Aim of the task: In the records below, find the line with "The height and" and the line with "Open 南阳市教育局's profile via username"; return exactly those lines and every line between them.

Given data:
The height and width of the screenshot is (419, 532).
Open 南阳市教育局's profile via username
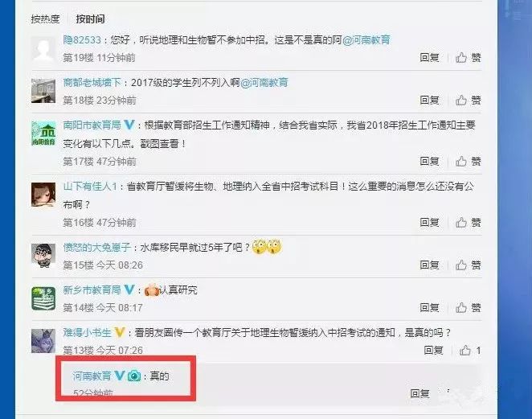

--

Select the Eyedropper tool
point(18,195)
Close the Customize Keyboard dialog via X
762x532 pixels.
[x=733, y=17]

---

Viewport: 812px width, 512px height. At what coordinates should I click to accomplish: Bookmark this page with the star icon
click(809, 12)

Output:
The height and width of the screenshot is (419, 532).
Open 南阳市教育局's profile via username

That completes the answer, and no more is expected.